The IDE connector is on the upper right side of the board behind the four colour coded DDR2 memory slots. The FDD connector in white sits even further up. The SATA ports sit just in front and below the IDE connector; six of them in total which means ZOTAC has gone and used all six supported by the GeForce MCP.

 

 

Moving along to the CPU area, ZOTAC has done a good job keeping it clean of components to allow for large aftermarket heatsinks to be installed. Our OCZ Vanquisher fits without a single problem; install and removal was easy as. As for the CPU itself, the power is fed through a 3-phase voltage system.
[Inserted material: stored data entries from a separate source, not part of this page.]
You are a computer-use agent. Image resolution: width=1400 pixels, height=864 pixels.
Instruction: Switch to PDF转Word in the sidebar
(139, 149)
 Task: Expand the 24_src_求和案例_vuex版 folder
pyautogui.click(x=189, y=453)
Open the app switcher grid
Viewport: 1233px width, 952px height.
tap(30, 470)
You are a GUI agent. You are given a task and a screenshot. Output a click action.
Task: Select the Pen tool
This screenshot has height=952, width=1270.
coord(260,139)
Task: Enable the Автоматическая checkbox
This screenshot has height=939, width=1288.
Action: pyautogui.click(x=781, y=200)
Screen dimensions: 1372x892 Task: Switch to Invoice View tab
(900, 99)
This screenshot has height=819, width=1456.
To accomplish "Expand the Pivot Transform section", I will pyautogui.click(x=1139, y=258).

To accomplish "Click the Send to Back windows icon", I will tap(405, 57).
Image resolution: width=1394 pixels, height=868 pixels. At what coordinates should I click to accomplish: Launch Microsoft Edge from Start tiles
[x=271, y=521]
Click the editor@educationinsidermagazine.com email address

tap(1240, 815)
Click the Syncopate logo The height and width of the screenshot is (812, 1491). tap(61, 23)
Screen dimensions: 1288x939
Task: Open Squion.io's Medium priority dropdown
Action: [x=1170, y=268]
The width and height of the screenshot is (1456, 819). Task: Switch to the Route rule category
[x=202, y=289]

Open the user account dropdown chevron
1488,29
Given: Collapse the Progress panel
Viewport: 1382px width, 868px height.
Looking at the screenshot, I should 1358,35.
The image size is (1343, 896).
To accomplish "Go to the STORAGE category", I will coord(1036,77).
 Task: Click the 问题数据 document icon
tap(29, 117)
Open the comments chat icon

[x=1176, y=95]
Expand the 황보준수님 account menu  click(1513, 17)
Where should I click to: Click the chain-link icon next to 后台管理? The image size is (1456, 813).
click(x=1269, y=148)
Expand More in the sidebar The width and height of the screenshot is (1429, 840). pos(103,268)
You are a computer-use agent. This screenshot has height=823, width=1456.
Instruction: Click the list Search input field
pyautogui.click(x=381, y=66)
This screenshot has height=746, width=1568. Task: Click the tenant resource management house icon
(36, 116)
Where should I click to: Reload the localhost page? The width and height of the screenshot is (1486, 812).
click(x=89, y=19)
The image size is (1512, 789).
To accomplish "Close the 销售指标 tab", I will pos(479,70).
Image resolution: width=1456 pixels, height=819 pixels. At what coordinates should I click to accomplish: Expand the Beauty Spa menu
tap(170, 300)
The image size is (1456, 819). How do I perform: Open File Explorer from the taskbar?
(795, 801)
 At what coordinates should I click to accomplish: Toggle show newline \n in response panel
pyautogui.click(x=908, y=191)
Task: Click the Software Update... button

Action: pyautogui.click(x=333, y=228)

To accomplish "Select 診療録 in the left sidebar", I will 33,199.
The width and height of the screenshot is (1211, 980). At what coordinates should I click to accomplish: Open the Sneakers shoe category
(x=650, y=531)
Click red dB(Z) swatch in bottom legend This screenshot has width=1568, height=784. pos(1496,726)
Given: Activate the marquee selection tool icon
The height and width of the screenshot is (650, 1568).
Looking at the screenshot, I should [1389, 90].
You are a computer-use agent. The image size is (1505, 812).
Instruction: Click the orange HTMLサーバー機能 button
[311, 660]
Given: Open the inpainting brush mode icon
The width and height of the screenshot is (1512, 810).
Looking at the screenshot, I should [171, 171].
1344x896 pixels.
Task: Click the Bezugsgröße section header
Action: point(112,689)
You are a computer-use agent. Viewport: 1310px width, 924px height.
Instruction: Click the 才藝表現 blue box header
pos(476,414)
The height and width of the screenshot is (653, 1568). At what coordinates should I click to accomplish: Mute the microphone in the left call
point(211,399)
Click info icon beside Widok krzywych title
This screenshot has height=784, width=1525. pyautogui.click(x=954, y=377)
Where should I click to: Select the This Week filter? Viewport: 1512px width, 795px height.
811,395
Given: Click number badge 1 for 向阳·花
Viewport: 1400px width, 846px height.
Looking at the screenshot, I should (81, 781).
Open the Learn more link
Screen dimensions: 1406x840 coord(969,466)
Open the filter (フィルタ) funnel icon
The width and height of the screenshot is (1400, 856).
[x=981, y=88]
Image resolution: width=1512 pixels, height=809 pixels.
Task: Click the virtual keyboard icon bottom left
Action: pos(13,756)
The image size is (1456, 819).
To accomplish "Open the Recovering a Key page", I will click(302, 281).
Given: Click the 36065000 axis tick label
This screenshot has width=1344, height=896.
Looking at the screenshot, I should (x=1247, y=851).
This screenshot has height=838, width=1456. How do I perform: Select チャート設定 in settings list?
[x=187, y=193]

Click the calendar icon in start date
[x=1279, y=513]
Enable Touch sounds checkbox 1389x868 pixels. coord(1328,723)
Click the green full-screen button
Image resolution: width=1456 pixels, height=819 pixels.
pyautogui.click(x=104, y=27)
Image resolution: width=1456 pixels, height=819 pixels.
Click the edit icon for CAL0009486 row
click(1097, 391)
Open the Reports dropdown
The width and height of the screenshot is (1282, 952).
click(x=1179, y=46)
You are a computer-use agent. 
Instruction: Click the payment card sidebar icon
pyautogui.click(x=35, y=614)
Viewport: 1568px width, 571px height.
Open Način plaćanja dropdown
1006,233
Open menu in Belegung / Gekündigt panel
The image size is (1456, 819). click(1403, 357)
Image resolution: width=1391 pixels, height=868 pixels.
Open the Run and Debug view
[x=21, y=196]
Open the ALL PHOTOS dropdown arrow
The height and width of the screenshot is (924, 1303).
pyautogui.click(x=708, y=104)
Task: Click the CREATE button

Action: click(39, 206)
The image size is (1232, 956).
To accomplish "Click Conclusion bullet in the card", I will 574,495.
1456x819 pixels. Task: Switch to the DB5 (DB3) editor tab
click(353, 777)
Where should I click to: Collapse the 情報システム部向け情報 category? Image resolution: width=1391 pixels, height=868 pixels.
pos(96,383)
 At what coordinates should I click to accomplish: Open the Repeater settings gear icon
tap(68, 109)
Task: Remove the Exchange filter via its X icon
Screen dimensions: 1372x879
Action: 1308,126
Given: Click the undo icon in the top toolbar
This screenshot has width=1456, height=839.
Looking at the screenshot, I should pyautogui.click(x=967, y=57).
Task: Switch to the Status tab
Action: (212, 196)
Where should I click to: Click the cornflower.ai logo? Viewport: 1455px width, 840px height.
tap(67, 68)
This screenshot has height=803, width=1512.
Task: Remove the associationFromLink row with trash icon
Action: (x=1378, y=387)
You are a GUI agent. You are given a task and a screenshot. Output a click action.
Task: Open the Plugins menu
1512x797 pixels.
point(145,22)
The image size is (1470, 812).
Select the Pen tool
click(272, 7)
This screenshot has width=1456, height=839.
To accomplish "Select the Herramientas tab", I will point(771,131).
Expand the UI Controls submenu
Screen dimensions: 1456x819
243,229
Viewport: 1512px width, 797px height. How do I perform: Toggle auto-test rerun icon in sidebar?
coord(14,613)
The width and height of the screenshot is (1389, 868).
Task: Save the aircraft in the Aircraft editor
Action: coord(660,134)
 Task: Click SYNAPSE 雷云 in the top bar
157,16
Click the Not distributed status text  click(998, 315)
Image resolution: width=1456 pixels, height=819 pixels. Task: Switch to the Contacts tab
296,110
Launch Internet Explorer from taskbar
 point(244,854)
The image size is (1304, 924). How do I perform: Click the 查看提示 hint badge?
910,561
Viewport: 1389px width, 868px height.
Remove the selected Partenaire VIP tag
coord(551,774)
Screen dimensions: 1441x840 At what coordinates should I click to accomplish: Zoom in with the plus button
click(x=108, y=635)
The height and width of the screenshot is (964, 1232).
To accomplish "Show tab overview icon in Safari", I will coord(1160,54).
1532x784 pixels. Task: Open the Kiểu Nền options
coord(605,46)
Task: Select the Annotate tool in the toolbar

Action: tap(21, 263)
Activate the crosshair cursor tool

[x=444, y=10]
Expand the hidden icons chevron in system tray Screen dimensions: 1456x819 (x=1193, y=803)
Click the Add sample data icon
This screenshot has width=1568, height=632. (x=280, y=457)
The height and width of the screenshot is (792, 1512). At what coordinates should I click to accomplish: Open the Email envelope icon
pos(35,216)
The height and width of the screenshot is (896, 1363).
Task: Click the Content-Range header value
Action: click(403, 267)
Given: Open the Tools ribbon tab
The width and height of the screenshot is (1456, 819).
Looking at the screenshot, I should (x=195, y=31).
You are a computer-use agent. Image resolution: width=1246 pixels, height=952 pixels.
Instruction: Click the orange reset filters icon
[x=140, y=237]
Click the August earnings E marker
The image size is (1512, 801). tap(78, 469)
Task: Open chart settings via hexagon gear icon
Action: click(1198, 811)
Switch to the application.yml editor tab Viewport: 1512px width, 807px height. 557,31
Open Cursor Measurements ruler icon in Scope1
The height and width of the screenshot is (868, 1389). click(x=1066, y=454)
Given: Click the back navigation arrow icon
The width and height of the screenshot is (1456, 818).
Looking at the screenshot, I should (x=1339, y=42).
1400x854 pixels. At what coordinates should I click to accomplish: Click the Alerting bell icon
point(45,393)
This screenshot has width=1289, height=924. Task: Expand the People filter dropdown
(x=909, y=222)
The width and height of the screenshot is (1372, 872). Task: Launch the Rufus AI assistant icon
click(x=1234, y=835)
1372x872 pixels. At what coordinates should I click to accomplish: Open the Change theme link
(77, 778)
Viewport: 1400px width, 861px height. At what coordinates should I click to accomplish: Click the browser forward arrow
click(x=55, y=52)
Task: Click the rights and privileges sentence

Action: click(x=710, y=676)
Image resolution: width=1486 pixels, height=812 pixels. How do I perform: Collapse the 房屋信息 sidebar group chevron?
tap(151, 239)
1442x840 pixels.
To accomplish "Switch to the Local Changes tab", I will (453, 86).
While enough to keep the CPU running, it leaves no head room for overclocking. ZOTAC also hasn't bothered to swap over to solid state ferrite chokes and capacitors, they are still of the older variety. Hopefully we will see this change very soon.

 

 

The rear I/O ports included on the board are nothing spectacular; nothing new here. We are disappointed that the board lacks native HDMI on its onboard graphics, meaning you have to sacrifice the DVI port if you want HDMI. For those who have HDMI TVs and a LCD with DVI, you're not going to be able to run both at the same time, sorry to say.

 

 

Lastly, we come down to the expansion slots. While there is a GPU provided by the GeForce 8300 chipset, for any real gaming you're going to need a discrete graphics system. To this end, a single PCI Express x16 slot supporting PCI-E 2.0 specs is included along with a single PCI Express x1 slot supporting PCI-E 2.0 making up the total PCI-E expansion possibilities. The two legacy PCI slots that are included support PCI 2.2 specs and are all bus masters.

 

The GeForce 8300 chipset supports NVIDIA's own Hybrid SLI and Hybrid Power system to allow for an energy saving while supposedly giving the system a boost. With selected NVIDIA cores you can put them into the PCI-E slot and have the onboard GPU running when doing 2D applications like Windows as well as low 3D applications. When more power is needed, the discrete GPU is enabled and combines the power of the IGP and the discrete to increase system performance.

 

That is the theory. However, while we haven't had the chance to see this in action, we have seen some sites reporting performance hits using the Hybrid SLI due to the system memory being used for the IGP's frame buffer, this lowering the overall accessible memory and system bandwidth.